= TASK OBJECTIVE =
Search the listing below for the string "Share", then copy every line it appears in.

= DATA TO PROCESS =
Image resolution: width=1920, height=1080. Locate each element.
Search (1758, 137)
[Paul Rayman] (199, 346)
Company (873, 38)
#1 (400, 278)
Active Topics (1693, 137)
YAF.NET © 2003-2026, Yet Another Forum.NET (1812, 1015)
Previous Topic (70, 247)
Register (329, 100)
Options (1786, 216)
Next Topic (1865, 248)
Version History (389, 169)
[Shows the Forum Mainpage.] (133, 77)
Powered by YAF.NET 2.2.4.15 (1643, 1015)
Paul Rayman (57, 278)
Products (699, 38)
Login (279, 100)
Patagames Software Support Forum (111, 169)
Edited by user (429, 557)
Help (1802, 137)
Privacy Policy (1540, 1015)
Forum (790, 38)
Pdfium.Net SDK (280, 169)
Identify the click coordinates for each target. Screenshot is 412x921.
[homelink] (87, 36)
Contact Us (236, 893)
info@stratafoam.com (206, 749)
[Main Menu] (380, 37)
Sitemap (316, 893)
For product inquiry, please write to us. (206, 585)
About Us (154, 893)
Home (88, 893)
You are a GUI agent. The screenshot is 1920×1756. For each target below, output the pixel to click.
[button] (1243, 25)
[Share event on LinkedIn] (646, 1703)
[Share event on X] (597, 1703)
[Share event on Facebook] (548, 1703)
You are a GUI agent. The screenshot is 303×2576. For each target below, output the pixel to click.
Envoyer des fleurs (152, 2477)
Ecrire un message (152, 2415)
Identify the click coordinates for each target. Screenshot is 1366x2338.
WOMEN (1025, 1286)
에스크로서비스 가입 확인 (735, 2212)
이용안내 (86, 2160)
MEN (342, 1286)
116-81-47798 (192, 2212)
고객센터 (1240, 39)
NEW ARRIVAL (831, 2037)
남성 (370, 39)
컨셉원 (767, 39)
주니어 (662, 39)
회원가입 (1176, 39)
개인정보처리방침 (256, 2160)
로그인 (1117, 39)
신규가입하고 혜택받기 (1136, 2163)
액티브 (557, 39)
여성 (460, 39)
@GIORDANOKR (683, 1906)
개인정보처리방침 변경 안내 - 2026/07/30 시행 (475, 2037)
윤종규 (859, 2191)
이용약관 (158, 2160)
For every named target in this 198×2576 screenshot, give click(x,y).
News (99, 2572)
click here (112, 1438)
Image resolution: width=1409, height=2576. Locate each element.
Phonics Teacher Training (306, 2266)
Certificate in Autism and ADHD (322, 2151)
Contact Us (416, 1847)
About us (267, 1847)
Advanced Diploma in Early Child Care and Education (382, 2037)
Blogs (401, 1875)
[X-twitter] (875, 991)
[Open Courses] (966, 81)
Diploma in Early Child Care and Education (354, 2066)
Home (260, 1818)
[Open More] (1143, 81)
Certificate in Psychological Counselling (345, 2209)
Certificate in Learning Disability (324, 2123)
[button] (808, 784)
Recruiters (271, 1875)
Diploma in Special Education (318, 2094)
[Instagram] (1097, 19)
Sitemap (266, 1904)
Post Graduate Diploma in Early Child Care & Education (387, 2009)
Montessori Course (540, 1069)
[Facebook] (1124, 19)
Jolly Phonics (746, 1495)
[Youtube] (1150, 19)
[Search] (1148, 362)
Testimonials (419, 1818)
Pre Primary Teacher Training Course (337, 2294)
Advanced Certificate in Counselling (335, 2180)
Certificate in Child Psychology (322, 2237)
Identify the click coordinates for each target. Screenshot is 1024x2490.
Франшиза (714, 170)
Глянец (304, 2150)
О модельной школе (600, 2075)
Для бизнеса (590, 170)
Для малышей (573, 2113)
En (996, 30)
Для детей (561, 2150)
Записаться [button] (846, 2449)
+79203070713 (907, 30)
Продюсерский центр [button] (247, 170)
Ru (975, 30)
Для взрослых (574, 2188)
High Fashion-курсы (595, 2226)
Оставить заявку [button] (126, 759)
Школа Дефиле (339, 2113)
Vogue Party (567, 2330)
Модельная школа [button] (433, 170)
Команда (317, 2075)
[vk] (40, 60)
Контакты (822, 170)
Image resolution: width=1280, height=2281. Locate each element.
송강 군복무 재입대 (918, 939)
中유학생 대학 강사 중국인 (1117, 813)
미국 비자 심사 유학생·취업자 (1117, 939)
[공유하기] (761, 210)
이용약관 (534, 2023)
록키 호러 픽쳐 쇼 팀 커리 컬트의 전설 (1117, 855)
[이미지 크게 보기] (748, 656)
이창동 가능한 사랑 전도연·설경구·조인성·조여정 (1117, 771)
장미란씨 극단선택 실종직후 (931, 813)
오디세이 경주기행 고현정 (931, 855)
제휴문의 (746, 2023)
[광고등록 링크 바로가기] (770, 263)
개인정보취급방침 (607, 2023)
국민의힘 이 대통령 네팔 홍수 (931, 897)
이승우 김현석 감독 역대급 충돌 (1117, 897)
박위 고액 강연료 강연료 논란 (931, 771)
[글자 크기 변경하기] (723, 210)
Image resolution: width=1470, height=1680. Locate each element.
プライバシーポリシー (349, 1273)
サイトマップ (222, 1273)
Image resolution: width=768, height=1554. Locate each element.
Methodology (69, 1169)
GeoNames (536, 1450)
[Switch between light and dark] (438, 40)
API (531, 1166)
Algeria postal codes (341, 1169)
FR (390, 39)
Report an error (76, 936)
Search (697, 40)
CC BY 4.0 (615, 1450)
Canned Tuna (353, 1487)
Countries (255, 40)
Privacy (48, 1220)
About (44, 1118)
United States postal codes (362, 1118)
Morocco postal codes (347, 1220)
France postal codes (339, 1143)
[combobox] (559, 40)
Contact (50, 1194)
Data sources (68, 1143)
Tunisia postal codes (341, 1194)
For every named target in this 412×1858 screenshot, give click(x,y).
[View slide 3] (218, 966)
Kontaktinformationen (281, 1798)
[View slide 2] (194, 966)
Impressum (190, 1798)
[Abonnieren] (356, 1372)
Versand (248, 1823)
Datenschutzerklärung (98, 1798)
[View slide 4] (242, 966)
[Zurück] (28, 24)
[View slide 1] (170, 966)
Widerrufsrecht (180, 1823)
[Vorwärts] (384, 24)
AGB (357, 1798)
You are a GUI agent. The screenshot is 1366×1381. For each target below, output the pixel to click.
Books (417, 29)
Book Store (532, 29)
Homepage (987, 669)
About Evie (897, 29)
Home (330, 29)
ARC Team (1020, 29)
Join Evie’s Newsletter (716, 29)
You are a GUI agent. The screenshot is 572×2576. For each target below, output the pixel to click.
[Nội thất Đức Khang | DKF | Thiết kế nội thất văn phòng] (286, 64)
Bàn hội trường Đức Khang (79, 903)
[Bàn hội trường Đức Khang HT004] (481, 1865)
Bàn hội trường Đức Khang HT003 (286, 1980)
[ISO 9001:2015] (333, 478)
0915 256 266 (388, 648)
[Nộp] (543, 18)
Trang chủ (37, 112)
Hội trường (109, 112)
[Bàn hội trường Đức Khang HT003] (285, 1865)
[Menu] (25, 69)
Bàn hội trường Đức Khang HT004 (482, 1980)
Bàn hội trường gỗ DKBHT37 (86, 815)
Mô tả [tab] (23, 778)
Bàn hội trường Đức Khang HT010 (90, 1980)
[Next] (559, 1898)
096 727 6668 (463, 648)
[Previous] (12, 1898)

= TASK ANSWER =
[Share event on LinkedIn] (646, 1703)
[Share event on X] (597, 1703)
[Share event on Facebook] (548, 1703)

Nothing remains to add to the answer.